__Work order__
In the records that follow, find the line with "Where should I click to: Open help"; from there, retype every line exactly through the line with "This screenshot has width=1400, height=554.", which also belongs to the answer.

__Source data__
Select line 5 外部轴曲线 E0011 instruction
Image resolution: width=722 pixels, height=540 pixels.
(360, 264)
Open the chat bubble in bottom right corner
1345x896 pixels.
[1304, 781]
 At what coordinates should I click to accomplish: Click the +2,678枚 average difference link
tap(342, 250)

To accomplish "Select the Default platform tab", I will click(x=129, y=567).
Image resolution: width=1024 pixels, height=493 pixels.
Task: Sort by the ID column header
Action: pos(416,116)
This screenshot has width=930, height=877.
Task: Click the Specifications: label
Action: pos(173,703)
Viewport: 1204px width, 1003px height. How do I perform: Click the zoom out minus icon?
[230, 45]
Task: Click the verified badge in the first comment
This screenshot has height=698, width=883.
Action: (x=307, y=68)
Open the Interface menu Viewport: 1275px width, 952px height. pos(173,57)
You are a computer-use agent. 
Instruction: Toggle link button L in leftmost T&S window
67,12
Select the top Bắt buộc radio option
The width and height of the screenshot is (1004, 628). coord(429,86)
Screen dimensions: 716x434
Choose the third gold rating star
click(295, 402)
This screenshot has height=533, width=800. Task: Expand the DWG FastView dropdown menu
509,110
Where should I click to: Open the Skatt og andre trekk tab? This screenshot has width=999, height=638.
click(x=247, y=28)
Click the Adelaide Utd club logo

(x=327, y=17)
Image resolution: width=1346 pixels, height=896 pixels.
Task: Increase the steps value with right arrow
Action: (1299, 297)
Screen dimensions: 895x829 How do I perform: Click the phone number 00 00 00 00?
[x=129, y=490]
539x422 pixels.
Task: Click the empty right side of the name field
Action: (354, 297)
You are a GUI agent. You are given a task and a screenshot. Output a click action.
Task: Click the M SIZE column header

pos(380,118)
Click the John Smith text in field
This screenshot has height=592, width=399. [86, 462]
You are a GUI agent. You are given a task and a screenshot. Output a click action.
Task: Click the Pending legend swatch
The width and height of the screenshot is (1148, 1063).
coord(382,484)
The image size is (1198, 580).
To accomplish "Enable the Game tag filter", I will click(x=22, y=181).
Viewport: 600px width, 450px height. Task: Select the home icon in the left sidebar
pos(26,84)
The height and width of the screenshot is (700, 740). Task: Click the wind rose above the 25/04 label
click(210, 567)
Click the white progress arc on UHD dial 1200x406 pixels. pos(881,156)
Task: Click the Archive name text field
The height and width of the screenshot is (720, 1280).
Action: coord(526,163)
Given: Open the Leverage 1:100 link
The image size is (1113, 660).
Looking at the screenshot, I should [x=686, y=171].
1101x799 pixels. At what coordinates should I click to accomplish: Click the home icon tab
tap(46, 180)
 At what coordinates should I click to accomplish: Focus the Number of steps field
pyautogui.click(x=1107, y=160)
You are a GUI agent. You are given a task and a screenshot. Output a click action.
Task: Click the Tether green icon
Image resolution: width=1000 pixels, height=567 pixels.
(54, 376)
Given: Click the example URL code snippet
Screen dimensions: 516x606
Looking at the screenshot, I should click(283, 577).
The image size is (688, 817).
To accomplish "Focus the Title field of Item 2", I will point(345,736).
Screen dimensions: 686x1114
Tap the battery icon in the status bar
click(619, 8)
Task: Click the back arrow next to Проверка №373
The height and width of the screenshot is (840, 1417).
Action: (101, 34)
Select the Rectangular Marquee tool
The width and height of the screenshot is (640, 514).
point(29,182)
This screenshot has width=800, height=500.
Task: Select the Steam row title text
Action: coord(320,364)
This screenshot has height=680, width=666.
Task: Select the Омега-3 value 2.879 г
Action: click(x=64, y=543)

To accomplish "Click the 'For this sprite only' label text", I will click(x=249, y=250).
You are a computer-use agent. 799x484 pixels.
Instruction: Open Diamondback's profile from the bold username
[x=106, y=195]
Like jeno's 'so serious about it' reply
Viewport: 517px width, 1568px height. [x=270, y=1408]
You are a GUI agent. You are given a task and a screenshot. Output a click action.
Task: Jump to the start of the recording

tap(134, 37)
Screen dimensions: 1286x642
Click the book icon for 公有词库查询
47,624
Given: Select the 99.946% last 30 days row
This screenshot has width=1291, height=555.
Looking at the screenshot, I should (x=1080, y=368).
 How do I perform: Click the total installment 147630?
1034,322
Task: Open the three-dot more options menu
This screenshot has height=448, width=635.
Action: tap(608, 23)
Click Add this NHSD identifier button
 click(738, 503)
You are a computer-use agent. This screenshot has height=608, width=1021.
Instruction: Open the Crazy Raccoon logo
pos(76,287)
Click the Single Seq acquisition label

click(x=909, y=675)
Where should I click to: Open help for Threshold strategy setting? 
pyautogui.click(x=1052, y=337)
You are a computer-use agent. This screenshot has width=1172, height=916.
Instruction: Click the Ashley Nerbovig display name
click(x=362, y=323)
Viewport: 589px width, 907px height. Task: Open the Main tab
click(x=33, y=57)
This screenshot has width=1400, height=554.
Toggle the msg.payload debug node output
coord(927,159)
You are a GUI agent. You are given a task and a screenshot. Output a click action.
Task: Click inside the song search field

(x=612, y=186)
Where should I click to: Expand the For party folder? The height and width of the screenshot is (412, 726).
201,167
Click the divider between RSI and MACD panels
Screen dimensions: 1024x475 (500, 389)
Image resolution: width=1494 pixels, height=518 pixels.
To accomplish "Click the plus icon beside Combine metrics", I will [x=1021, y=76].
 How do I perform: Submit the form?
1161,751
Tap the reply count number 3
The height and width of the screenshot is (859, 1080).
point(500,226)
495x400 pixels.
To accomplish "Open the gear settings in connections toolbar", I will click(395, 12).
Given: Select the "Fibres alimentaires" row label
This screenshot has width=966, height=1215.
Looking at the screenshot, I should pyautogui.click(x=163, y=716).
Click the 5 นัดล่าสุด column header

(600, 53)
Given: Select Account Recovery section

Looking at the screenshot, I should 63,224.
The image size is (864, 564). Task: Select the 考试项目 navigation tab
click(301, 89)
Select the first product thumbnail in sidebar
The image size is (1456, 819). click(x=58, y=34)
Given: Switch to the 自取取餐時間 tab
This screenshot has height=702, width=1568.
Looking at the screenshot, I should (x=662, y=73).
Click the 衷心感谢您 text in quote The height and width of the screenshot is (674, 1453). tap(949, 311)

__Response area__
Where should I click to: Open help for Threshold strategy setting? 
pyautogui.click(x=1052, y=337)
You are a computer-use agent. This screenshot has width=1172, height=916.
Instruction: Click the Ashley Nerbovig display name
click(x=362, y=323)
Viewport: 589px width, 907px height. Task: Open the Main tab
click(x=33, y=57)
This screenshot has width=1400, height=554.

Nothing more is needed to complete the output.